> **What is needed**:
Below is a listing; repeat exactly the lines from the one containing "has width=1224, height=980." to the one containing "Task: Click the contact URL link", both included.

> **Given data**:

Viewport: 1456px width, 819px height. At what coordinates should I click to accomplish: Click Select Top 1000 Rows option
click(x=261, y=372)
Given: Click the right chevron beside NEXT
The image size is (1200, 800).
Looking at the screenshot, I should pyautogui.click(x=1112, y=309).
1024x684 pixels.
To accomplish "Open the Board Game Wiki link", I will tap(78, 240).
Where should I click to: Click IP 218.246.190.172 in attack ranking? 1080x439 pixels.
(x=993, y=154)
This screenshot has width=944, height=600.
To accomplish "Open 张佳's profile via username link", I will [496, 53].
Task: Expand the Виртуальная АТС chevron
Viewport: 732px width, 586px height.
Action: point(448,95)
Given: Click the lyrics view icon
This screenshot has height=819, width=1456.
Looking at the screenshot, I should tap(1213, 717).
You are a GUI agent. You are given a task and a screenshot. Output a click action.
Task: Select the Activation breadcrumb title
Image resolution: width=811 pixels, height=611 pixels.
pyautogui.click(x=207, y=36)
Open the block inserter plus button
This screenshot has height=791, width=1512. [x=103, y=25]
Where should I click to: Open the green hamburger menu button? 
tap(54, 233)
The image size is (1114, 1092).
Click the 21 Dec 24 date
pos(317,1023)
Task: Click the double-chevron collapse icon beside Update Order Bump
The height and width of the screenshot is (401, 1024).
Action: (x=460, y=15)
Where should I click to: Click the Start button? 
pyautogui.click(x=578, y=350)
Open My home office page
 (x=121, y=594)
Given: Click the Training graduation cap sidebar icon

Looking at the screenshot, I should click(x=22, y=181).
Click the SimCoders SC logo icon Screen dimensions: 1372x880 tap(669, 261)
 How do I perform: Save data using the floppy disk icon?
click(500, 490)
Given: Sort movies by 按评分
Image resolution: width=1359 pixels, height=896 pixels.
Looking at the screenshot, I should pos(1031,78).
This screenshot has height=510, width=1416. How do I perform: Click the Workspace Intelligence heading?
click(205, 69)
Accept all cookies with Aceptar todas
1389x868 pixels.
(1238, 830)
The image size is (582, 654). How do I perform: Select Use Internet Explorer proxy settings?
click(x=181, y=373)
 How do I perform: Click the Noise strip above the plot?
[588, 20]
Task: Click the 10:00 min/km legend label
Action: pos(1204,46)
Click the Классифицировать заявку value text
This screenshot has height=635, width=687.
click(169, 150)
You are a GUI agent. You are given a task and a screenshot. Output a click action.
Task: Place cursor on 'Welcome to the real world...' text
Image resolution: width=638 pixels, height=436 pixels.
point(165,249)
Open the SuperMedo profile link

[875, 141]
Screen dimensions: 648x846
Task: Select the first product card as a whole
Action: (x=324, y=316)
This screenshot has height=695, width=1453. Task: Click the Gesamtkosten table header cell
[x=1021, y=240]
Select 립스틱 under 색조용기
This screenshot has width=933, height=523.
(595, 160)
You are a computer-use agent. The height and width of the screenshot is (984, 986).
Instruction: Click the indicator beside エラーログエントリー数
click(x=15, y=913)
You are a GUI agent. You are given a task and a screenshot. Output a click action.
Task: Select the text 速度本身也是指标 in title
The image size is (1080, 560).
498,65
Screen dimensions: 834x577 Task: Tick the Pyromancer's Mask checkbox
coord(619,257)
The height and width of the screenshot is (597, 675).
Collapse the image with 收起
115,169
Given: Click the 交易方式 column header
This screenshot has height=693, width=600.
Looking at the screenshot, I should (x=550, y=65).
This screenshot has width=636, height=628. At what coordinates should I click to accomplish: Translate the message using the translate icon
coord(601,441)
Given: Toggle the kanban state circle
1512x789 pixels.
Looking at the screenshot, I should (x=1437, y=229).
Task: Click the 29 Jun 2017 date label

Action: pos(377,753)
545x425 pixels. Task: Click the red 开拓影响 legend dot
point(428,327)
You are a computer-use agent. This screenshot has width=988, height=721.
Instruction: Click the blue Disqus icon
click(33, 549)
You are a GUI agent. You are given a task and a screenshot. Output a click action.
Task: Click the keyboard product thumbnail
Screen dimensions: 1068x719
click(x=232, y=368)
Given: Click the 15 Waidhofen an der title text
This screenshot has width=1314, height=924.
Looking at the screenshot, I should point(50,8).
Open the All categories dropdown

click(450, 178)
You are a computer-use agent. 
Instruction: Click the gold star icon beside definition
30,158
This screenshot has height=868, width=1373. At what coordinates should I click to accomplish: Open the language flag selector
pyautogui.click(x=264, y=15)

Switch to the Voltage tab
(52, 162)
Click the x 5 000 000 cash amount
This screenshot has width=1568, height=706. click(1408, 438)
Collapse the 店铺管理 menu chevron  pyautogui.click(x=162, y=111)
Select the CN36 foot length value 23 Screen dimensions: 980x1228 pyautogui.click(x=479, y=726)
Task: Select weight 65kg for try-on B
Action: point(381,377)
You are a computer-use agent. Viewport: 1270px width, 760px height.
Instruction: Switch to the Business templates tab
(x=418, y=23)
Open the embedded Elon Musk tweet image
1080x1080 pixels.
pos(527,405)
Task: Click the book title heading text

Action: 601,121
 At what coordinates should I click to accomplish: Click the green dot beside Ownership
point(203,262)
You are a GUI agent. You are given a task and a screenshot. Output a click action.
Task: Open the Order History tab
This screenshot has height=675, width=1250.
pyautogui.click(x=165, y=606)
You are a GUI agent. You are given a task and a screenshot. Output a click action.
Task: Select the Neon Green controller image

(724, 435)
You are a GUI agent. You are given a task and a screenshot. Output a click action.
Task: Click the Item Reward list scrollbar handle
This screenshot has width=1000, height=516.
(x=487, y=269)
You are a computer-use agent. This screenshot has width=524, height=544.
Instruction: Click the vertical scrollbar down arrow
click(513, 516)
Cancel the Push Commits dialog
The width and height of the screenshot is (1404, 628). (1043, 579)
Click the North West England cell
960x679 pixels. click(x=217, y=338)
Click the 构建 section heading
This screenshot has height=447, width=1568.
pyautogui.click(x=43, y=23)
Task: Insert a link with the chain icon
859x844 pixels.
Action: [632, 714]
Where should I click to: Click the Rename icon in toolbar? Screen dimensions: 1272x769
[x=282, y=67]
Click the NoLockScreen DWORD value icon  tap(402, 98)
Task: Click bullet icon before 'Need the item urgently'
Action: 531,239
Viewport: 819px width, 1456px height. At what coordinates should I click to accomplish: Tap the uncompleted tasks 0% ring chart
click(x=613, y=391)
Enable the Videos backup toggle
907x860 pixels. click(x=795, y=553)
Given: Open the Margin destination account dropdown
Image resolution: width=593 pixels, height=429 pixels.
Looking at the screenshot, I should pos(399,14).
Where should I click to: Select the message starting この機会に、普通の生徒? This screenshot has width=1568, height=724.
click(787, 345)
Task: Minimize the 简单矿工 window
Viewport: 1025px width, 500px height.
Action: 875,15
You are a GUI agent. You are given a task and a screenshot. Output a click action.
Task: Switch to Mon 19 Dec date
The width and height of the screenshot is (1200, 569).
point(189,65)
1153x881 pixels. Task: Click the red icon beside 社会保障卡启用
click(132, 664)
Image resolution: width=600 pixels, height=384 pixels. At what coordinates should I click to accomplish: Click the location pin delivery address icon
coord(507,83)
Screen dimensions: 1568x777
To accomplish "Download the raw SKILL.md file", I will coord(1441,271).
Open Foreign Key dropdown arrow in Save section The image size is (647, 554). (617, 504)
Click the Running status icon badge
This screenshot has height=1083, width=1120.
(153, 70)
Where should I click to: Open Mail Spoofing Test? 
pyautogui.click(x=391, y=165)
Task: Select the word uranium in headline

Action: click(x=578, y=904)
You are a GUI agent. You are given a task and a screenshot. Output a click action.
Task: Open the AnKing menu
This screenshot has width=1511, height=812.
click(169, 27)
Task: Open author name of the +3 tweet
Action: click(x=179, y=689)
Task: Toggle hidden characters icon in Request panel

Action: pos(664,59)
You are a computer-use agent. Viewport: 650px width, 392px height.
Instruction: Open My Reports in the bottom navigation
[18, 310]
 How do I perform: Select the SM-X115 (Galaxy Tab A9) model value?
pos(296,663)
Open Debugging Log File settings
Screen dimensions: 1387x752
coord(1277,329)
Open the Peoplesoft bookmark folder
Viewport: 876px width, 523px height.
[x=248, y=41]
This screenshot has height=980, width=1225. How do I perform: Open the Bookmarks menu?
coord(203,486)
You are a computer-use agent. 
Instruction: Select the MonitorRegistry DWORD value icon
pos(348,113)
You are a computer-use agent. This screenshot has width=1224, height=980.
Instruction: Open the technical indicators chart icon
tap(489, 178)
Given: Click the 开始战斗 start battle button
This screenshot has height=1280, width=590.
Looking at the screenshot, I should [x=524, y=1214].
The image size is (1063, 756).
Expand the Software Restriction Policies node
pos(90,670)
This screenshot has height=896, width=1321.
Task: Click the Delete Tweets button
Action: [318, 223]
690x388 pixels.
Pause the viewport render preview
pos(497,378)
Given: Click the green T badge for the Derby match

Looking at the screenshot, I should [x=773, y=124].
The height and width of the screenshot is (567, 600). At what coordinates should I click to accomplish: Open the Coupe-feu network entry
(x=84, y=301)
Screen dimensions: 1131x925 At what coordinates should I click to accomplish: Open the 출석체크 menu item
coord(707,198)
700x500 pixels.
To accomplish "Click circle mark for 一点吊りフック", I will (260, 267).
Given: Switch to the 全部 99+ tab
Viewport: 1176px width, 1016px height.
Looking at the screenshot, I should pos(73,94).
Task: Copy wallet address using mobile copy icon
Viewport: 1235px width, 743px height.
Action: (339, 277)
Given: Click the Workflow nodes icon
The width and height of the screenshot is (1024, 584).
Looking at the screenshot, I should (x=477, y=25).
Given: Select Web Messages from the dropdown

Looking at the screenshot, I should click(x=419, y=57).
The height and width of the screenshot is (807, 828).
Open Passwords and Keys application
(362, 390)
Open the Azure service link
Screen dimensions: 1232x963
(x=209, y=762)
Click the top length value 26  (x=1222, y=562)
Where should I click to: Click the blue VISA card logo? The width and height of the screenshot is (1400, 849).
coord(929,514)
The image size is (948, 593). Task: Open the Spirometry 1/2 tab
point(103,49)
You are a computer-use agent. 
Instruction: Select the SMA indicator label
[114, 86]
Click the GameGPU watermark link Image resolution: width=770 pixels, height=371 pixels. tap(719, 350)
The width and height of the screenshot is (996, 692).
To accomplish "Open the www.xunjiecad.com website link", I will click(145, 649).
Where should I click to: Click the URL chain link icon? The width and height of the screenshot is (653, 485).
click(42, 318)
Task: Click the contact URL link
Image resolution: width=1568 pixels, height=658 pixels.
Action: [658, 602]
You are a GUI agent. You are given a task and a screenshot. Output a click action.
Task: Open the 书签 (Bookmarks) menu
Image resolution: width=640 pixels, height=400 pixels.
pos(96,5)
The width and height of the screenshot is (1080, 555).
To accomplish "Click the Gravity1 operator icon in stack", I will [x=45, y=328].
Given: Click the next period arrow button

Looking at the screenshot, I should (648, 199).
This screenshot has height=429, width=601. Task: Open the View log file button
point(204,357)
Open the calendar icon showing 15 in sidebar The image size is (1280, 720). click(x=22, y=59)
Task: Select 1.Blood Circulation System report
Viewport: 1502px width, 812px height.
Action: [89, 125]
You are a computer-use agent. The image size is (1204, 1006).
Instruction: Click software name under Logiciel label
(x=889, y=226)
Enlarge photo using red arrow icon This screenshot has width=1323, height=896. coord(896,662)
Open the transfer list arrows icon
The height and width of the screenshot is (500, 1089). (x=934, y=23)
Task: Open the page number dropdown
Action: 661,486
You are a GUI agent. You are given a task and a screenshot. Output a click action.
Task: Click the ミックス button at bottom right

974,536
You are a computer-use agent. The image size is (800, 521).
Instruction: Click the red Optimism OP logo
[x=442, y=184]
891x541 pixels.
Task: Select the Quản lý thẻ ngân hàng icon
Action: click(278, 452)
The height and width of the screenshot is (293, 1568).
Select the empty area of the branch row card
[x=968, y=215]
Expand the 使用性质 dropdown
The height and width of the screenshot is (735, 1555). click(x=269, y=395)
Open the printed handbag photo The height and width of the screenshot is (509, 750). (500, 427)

> **Final answer**:
You are a computer-use agent. This screenshot has width=1224, height=980.
Instruction: Open the technical indicators chart icon
tap(489, 178)
Given: Click the 开始战斗 start battle button
This screenshot has height=1280, width=590.
Looking at the screenshot, I should [x=524, y=1214].
The image size is (1063, 756).
Expand the Software Restriction Policies node
pos(90,670)
This screenshot has height=896, width=1321.
Task: Click the Delete Tweets button
Action: [318, 223]
690x388 pixels.
Pause the viewport render preview
pos(497,378)
Given: Click the green T badge for the Derby match

Looking at the screenshot, I should [x=773, y=124].
The height and width of the screenshot is (567, 600). At what coordinates should I click to accomplish: Open the Coupe-feu network entry
(x=84, y=301)
Screen dimensions: 1131x925 At what coordinates should I click to accomplish: Open the 출석체크 menu item
coord(707,198)
700x500 pixels.
To accomplish "Click circle mark for 一点吊りフック", I will (260, 267).
Given: Switch to the 全部 99+ tab
Viewport: 1176px width, 1016px height.
Looking at the screenshot, I should pos(73,94).
Task: Copy wallet address using mobile copy icon
Viewport: 1235px width, 743px height.
Action: (339, 277)
Given: Click the Workflow nodes icon
The width and height of the screenshot is (1024, 584).
Looking at the screenshot, I should (x=477, y=25).
Given: Select Web Messages from the dropdown

Looking at the screenshot, I should click(x=419, y=57).
The height and width of the screenshot is (807, 828).
Open Passwords and Keys application
(362, 390)
Open the Azure service link
Screen dimensions: 1232x963
(x=209, y=762)
Click the top length value 26  (x=1222, y=562)
Where should I click to: Click the blue VISA card logo? The width and height of the screenshot is (1400, 849).
coord(929,514)
The image size is (948, 593). Task: Open the Spirometry 1/2 tab
point(103,49)
You are a computer-use agent. 
Instruction: Select the SMA indicator label
[114, 86]
Click the GameGPU watermark link Image resolution: width=770 pixels, height=371 pixels. tap(719, 350)
The width and height of the screenshot is (996, 692).
To accomplish "Open the www.xunjiecad.com website link", I will click(145, 649).
Where should I click to: Click the URL chain link icon? The width and height of the screenshot is (653, 485).
click(42, 318)
Task: Click the contact URL link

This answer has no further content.